I remember when I couldn't cite any sources other than hearsay, not the case any more. I'm betting that as open carry becomes more popular, we will see more cases of this.


----------



## berettabone

I CC, partially because up here, your just asking for trouble from LE.......but thinking about it, I would probably only OC when in the woods.....saying that, carry as you wish....I would never knock anyone for their choice of carry.


----------



## Steveboos

I open carry and never Conceal carry for many reasons. Main reason is that OC is more comfortable for me and i prefer to be the faster one to draw my weapon.

Those "cites" have been discussed many times. The guy who was shot and killed chased down the robber, never a good idea when he has your gun.
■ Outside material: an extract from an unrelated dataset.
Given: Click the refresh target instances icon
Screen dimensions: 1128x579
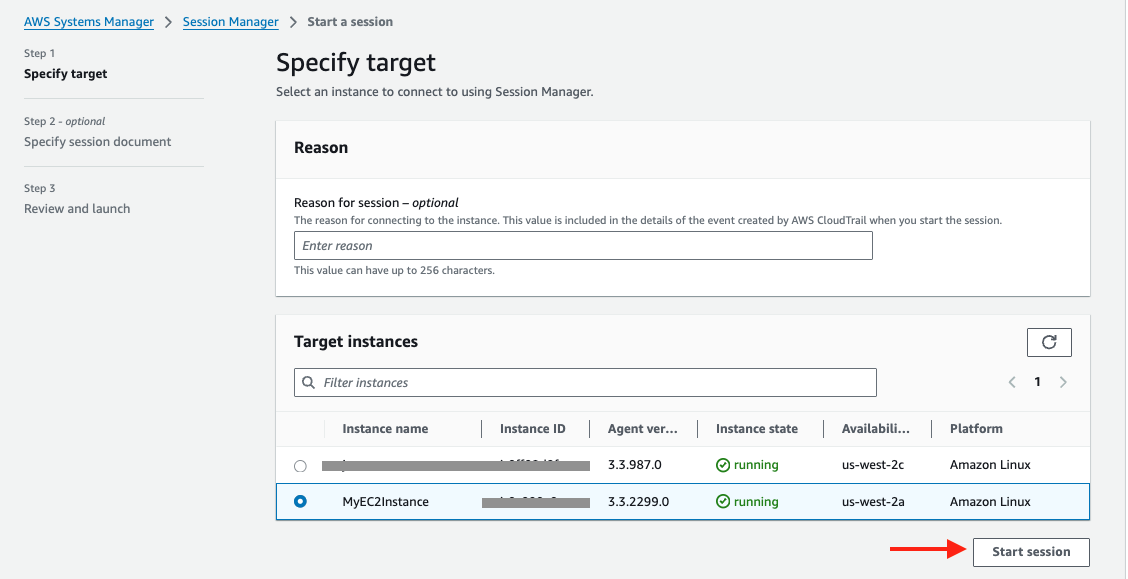Looking at the screenshot, I should click(1049, 342).
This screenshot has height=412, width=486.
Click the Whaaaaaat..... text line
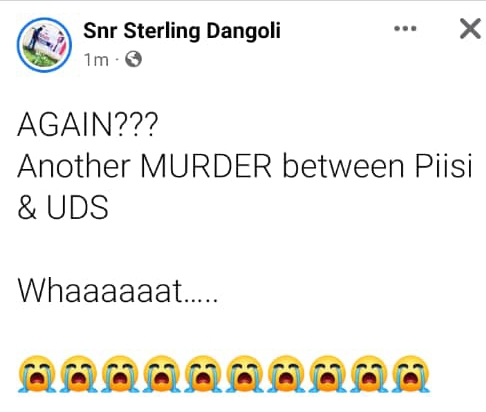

Also Attempted grabs are not grabs, so that doesn't count. Also consider that if these people had even level one retention, this situations would never have happened.

You are WAY more likely to be killed by everything else in this world than by having your gun grabbed from you. The reason these people had their weapons "grabbed" is because they are not aware of their surroundings.

First rule in Carrying any weapon is being vigilant and observant of EVERYTHING around you. This doesn't mean being a sketchy rubbernecker, who constantly is doing 360's to see who is around them. It's just about being aware. Trust me i KNOW who is around me at all times, if someone is behind me, i know.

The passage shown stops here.